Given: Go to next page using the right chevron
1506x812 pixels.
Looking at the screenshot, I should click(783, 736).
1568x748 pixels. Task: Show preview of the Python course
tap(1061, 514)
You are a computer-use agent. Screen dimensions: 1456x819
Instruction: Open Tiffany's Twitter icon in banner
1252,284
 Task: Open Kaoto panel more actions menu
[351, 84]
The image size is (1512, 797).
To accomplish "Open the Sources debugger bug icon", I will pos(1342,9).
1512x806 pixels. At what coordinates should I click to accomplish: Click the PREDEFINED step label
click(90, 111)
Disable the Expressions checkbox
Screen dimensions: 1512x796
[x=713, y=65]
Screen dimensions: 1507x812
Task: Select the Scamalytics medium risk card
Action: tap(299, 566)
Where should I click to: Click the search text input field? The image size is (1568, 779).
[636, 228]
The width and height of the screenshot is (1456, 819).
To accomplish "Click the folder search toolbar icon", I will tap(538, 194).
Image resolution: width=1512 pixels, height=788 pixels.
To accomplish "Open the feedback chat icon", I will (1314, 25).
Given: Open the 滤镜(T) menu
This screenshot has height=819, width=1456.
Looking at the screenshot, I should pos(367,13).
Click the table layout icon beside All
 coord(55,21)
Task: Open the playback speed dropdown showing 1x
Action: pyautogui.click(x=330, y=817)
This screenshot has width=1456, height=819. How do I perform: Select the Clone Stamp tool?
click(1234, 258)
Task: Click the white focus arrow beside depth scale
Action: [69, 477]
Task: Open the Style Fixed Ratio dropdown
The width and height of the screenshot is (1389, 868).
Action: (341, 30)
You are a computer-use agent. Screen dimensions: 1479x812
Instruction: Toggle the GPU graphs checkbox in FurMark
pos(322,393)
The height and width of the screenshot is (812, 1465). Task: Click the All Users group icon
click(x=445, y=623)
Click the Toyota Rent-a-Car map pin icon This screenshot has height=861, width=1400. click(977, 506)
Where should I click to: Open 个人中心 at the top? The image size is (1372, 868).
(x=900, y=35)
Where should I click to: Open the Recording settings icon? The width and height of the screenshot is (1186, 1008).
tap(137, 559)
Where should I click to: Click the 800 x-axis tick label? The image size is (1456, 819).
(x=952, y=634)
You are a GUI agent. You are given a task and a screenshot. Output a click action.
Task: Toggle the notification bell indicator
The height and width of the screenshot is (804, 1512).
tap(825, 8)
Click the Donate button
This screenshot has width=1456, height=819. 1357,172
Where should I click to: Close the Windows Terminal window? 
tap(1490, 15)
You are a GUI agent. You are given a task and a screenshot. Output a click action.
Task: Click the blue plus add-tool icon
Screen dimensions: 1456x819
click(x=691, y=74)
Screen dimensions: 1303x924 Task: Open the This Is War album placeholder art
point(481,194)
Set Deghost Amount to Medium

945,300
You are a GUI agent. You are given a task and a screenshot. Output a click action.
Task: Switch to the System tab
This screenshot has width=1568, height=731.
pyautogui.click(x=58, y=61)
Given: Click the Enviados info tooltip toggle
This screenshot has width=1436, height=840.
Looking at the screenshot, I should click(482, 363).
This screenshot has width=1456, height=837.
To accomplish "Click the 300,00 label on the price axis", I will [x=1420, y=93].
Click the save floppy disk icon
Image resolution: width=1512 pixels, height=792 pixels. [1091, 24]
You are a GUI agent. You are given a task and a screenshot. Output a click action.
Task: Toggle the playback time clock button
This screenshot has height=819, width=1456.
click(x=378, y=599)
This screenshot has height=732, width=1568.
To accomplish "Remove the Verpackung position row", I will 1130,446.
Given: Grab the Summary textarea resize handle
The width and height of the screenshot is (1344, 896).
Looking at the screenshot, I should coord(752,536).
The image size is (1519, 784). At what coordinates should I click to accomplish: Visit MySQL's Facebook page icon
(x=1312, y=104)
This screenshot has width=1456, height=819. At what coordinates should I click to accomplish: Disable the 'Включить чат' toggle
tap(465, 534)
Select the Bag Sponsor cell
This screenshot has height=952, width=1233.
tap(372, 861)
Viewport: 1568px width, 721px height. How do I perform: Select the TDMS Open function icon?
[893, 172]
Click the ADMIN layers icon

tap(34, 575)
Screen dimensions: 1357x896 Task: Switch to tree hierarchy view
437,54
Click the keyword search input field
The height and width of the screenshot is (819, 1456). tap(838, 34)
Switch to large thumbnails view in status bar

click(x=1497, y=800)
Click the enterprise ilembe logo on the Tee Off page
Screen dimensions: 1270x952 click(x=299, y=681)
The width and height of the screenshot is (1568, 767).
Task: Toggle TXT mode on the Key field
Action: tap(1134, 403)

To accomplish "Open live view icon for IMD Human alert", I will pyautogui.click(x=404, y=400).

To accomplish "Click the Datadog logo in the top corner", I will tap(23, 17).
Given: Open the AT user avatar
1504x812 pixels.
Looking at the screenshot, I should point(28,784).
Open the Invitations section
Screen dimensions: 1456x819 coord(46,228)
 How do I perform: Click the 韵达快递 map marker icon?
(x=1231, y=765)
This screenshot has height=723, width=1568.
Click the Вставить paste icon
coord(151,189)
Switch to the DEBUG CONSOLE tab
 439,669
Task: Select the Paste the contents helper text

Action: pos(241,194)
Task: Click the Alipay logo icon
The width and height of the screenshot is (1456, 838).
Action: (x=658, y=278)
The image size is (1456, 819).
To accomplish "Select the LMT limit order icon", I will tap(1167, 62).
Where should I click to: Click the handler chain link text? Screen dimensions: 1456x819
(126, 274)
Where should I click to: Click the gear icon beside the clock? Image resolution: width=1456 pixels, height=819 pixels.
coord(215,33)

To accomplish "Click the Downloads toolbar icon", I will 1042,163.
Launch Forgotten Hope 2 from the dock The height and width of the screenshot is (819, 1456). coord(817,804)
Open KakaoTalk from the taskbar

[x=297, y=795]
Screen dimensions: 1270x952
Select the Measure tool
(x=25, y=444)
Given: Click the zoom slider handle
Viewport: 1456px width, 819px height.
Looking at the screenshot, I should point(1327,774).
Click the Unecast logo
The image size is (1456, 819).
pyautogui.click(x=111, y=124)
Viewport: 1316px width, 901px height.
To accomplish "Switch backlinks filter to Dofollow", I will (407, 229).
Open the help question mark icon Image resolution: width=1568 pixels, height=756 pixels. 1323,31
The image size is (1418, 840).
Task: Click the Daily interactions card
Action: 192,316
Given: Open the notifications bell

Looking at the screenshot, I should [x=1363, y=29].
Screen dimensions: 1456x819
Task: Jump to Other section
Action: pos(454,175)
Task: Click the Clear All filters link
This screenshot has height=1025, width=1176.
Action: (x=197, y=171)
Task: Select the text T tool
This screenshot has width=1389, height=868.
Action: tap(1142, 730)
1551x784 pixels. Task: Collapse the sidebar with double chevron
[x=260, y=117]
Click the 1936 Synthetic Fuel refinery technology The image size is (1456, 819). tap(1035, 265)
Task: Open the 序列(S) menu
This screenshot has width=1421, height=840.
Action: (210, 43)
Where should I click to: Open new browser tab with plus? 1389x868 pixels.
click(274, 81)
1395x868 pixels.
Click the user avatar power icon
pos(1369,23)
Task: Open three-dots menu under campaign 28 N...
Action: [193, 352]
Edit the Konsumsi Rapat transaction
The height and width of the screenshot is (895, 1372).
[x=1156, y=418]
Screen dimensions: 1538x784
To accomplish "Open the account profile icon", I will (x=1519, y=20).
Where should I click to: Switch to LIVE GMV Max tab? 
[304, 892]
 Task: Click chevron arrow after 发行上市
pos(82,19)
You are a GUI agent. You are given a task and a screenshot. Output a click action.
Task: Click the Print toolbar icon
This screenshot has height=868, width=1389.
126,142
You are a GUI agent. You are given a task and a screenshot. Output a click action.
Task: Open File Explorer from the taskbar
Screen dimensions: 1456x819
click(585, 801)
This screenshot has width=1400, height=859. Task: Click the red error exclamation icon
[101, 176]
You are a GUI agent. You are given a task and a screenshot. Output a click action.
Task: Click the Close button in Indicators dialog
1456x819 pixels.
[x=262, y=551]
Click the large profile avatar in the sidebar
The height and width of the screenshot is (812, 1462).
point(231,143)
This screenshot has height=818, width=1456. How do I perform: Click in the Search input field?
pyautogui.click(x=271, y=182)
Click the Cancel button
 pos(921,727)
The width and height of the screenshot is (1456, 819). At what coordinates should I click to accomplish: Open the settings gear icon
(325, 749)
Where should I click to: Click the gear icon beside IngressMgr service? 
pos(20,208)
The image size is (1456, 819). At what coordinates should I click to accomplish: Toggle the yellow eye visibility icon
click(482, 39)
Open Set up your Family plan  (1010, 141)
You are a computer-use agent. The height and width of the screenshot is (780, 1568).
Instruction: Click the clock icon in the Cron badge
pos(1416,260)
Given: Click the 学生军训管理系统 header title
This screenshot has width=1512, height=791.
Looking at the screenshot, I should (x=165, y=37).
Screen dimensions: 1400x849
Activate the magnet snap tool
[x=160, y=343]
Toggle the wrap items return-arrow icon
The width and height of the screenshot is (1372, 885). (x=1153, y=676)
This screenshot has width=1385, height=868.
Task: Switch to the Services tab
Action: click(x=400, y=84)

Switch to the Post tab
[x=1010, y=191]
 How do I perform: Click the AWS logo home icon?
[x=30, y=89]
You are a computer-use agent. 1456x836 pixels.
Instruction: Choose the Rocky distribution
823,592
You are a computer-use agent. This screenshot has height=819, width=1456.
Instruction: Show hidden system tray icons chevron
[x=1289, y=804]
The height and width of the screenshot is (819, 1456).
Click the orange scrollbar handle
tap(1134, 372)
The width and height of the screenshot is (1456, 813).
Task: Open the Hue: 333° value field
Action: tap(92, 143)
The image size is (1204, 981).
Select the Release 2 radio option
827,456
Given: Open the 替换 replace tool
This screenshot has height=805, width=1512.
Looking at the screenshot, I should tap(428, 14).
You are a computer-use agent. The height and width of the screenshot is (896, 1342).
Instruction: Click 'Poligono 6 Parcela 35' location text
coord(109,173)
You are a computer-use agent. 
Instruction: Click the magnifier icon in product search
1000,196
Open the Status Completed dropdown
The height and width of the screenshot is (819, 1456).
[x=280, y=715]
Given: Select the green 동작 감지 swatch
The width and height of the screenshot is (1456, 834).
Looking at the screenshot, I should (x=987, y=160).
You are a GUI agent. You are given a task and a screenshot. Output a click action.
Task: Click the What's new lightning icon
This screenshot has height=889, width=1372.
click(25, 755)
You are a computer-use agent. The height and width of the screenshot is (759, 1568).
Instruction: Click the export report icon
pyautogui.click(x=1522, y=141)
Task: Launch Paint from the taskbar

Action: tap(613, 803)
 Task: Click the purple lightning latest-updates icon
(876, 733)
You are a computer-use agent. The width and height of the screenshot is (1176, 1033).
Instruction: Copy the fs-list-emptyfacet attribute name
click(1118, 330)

Assigned task
Among the entries above, find the line with "Task: Open the 序列(S) menu" and the line with "Open Set up"; give again exactly these two lines and all lines between them.

Answer space
Task: Open the 序列(S) menu
This screenshot has width=1421, height=840.
Action: (210, 43)
Where should I click to: Open new browser tab with plus? 1389x868 pixels.
click(274, 81)
1395x868 pixels.
Click the user avatar power icon
pos(1369,23)
Task: Open three-dots menu under campaign 28 N...
Action: [193, 352]
Edit the Konsumsi Rapat transaction
The height and width of the screenshot is (895, 1372).
[x=1156, y=418]
Screen dimensions: 1538x784
To accomplish "Open the account profile icon", I will (x=1519, y=20).
Where should I click to: Switch to LIVE GMV Max tab? 
[304, 892]
 Task: Click chevron arrow after 发行上市
pos(82,19)
You are a GUI agent. You are given a task and a screenshot. Output a click action.
Task: Click the Print toolbar icon
This screenshot has height=868, width=1389.
126,142
You are a GUI agent. You are given a task and a screenshot. Output a click action.
Task: Open File Explorer from the taskbar
Screen dimensions: 1456x819
click(585, 801)
This screenshot has width=1400, height=859. Task: Click the red error exclamation icon
[101, 176]
You are a GUI agent. You are given a task and a screenshot. Output a click action.
Task: Click the Close button in Indicators dialog
1456x819 pixels.
[x=262, y=551]
Click the large profile avatar in the sidebar
The height and width of the screenshot is (812, 1462).
point(231,143)
This screenshot has height=818, width=1456. How do I perform: Click in the Search input field?
pyautogui.click(x=271, y=182)
Click the Cancel button
 pos(921,727)
The width and height of the screenshot is (1456, 819). At what coordinates should I click to accomplish: Open the settings gear icon
(325, 749)
Where should I click to: Click the gear icon beside IngressMgr service? 
pos(20,208)
The image size is (1456, 819). At what coordinates should I click to accomplish: Toggle the yellow eye visibility icon
click(482, 39)
Open Set up your Family plan  (1010, 141)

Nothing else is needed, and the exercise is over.